On a final note, this ruins controversy at the moment is all based on say-so. Pascoe has his aerial photograph of the site; wouldn’t it be OK for him to release it without disclosing its precise location? And the real test is archaeological evidence, not anyone’s say-so. I might de-debunk myself yet.
# # #
UPDATE: Sorry, everyone, I’ve been a bit of a drama queen, let’s settle down. The real question about Pascoe’s “world-shaking” site is actually, “So what?” It’s a large specimen of a common settlement out that way. Comparable stone settlements beside the Georgina River on Marion Downs near Boulia (as mentioned by Don Rowlands) were described in 1978 and 1989 and then mapped and analysed by Iain Davidson and seven other academics in 2016.[3] This complex had 15 circular dry-stone huts of 5m diameter, with probable domed roofing of spinifex and mud-clothed boughs. Because the stones are rounded, the wall strength was poor.
As with Pascoe’s find, this complex had plenty of flakes and axe fragments but also rifle cartridge cases, glass and metal bits, with a suggestion of both pre- and post-colonial occupation. Some vestigial walls were 45cm high.
A track was graded through the middle of the 14,000squ metre complex without harming any ruins and possibly helping to preserve them by diverting traffic.
There are or were several similar complexes on Marion Downs. On nearby Glenormiston Station the same type of ruins has been seen during aerial mustering. The huts would have protected clans from summer rain and cold winter nights, especially as there are few caves or natural shelters or in some places even spots for stone-free sleeping comfort.[4] The housing style was common across Australia where suitable timber was scarce, such as Lake Condah, Victoria (126 huts in clusters of 2-16), and “hundreds” on High Cliffy Island, Kimberley. Huts in the Dampier region have been tentatively dated to around 6000BC, but could be much more recent.

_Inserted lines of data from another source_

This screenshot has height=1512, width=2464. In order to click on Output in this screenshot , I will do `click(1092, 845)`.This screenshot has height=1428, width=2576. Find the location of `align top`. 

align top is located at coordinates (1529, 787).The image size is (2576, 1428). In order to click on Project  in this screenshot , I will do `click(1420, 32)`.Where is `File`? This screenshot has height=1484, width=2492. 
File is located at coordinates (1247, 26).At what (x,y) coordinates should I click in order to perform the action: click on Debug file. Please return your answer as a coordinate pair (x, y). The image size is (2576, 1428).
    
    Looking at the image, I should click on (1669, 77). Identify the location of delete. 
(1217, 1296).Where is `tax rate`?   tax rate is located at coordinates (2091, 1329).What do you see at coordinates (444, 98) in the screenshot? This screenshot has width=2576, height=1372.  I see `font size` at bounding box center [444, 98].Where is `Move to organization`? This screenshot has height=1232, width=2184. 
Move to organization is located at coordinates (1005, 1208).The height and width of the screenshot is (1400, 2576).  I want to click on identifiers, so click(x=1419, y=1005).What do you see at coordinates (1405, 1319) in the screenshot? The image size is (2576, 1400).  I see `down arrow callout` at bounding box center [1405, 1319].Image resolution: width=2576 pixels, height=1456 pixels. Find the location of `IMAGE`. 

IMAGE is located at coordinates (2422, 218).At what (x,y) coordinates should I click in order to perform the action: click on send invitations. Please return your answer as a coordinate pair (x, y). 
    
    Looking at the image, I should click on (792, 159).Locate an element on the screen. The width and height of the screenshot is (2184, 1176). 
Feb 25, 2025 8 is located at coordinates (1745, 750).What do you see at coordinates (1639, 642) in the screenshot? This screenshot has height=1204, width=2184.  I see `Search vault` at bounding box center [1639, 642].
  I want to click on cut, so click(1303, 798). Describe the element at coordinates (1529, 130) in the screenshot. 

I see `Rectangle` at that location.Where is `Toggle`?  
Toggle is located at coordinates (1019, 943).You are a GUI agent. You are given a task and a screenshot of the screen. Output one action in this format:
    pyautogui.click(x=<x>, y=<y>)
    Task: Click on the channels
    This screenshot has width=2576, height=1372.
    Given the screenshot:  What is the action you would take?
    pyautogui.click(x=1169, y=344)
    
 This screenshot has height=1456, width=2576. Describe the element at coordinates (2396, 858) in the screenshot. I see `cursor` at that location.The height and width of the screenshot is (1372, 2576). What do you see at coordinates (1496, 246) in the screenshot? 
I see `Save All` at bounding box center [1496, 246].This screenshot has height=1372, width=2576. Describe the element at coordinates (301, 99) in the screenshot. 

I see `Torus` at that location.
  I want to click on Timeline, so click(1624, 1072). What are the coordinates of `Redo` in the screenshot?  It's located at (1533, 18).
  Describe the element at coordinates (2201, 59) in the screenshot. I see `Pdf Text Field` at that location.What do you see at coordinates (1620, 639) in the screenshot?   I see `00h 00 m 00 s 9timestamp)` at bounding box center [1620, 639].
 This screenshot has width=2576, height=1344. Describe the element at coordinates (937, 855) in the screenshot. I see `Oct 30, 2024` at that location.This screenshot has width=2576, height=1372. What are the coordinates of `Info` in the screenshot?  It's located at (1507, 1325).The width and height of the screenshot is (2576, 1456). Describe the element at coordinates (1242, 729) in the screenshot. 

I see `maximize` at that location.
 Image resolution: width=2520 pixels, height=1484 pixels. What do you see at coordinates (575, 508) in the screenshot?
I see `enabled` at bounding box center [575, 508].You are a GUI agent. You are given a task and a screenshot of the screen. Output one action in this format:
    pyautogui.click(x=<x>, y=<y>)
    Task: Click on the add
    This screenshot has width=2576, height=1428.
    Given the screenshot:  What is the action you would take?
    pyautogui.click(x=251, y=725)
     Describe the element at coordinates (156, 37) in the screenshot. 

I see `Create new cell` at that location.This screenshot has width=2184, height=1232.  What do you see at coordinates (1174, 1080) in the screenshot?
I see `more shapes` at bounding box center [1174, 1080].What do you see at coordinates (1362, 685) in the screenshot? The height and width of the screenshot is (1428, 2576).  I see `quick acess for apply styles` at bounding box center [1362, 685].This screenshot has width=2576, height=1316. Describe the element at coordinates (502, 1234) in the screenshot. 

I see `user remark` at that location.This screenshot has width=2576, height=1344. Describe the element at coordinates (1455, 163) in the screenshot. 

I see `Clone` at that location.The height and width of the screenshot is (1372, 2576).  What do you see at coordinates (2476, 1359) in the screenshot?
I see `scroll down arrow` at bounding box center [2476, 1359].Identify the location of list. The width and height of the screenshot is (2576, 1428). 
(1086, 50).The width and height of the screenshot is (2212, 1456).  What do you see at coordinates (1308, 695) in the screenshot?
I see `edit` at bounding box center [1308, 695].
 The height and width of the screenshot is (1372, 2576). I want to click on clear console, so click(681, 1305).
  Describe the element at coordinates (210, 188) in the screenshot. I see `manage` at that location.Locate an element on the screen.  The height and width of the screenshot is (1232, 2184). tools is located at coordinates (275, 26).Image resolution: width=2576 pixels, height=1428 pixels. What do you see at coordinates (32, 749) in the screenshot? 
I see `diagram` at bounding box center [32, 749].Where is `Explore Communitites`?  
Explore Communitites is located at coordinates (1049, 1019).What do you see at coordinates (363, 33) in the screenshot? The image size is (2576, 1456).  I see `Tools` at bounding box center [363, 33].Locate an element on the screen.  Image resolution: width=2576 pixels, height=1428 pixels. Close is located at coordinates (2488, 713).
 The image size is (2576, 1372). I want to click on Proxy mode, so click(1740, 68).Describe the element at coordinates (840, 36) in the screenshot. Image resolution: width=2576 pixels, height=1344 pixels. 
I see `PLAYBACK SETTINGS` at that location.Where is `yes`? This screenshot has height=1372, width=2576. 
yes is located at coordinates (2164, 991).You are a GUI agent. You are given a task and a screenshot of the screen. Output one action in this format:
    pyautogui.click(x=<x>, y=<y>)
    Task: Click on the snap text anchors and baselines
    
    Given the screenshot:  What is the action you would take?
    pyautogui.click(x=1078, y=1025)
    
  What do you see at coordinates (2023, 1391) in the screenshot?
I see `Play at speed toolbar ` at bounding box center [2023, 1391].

As for the Marion Downs huts, the authors’ dreadful conclusion (for Pascoe) is that better excavation could date the huts to post-colonial times. They could even have been built to mimic settlers’ or native police’s efforts: “As such they would represent another instance of the entanglement of European and Aboriginal material culture…”
Tony Thomas’s latest book from Connor Court is now available: Anthem of the Unwoke – Yep! The other lot’s gone bonkers. For a copy ($35 including postage), email tthomas061@gmail.com.
[1] Despite its coverage of an area the size of Tasmania, this shire appears to have under 180 electors.
[2] But Pascoe is not beloved by Australia’s eminent historian Geoff Blainey, who says there’s no evidence for his thesis.
[3] Queensland Archaeological Research Vol 20, 2017. By coincidence of names, the paper cites important but unpublished field work by Rowlands RJ and Rowlands MJ in western NSW and Qld, 1978
[4] An early Qld scholar WE Roth in 1897 observed that once Aborigines got hides, clothes and blankets, they invested less effort in sub-surface shelters, which were falling into disrepair.